MTGA Summoning Sickness

MTGA icon.

The informal term "summoning sickness" was coined by Wizards of the Coast itself in the Revised Edition Pocket Players' Guide (p. 71), originally printed in 1994.

A creature gets Summoning Sickness as it enters the battlefield; it lasts until the beginning of its controller's next turn. A creature with Summoning Sickness is neither able to attack nor use any tap abilities. The idea behind the term is that the creature is so disoriented by the experience of being summoned that it has to rest before it can do anything more than defend itself or use simple abilities.

Creatures that have Haste do not suffer from the effects of summoning sickness and can attack as soon as they enter the battlefield.

A creature with Summoning Sickness is able to use any activated ability as long as that ability does not have {T} or {Q} as part of its cost. Creatures with Summoning Sickness can also block as normal.

A creature also gets Summoning Sickness when control of the creature changes.

Rules[ | ]

From the glossary of the Comprehensive Rules (April 12, 2024—Outlaws of Thunder Junction)

Summoning Sickness Rule
Informal term for a player’s inability to attack with a creature or to activate its abilities that include the tap symbol or the untap symbol unless the creature has been under that player’s control since the beginning of that player’s most recent turn. See rule 302.6. See also Haste.

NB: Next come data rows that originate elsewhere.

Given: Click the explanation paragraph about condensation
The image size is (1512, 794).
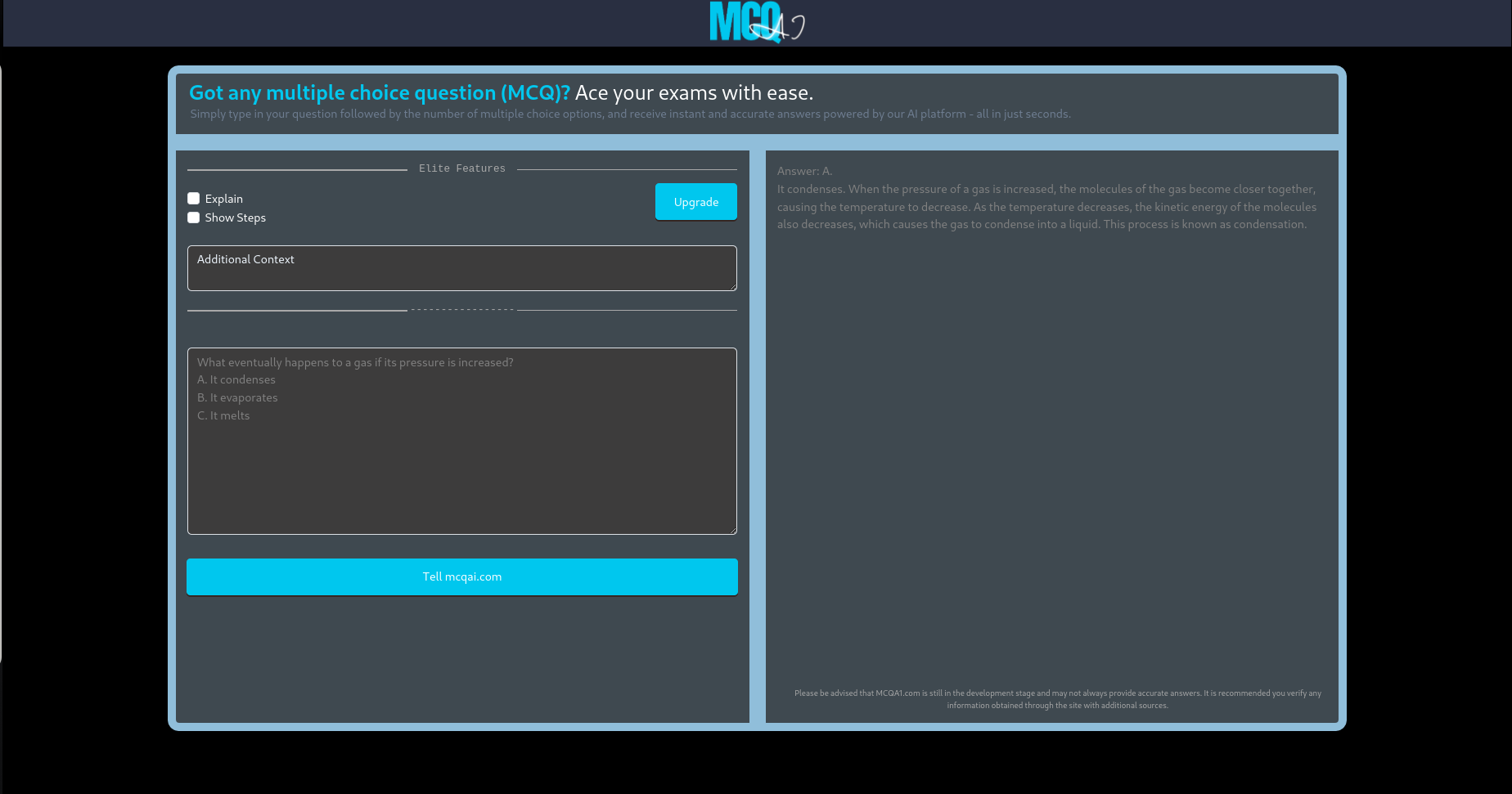Looking at the screenshot, I should pyautogui.click(x=1046, y=206).

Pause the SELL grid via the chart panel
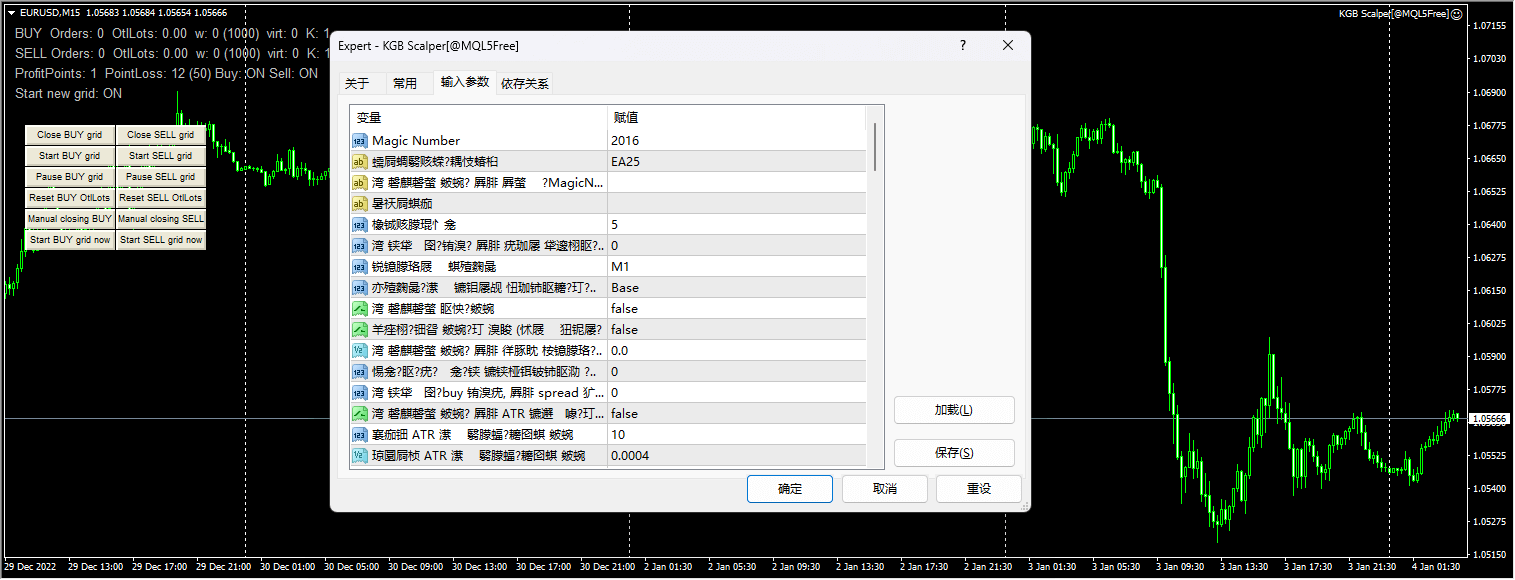(160, 176)
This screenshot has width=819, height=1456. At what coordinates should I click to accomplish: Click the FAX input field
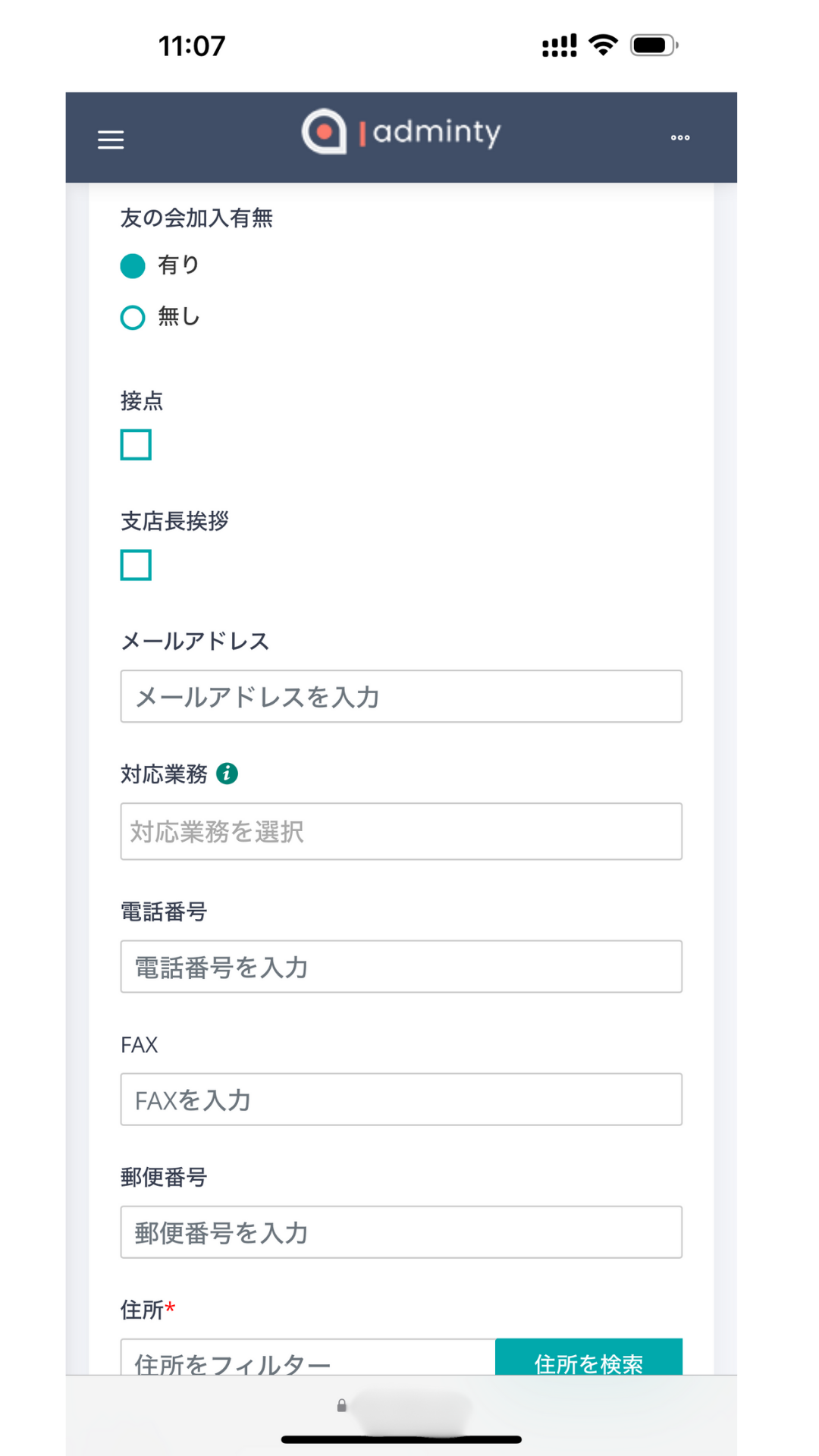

From the Comprehensive Rules (April 12, 2024—Outlaws of Thunder Junction)

  • 302.6. A creature’s activated ability with the tap symbol or the untap symbol in its activation cost can’t be activated unless the creature has been under its controller’s control continuously since their most recent turn began. A creature can’t attack unless it has been under its controller’s control continuously since their most recent turn began. This rule is informally called the “summoning sickness” rule.

Usage on cards[ | ]

The term actually appeared on 8 cards from Mirage through to Urza's Legacy, where it was used in the phrase "{cardname} is unaffected by summoning sickness", with the same meaning as the modern keyword ability haste (e.g. Viashino Sandscout). Summoning sickness stopped appearing on cards in Sixth Edition when the Haste keyword was introduced. However, as the term summoning sickness is highly flavorful, had been widely popularized through appearing on cards, and because the rules no longer gave a proper term for the effect, summoning sickness still remains in use as a colloquial expression.

Three cards relating to hybridizing of lands (specifically, all are Forests) and creatures reference summoning sickness in their full Oracle text through reminder text, which were the only ones to do so in a 28-year span. Two were in Time Spiral block - Dryad Arbor and Life and Limb - and the last was thirteen years later in 2020's Ashaya, Soul of the Wild in Zendikar Rising. Because of the latter use, Mark Rosewater would no longer call the term “informal”[1]. All of these were standalone references, so the term still does not seem to have been actual game term in the rules[2]. The Enlist ability of the 2022 set Dominaria United is the first instance where the term is used in the context of a mechanic (but still only in the reminder text).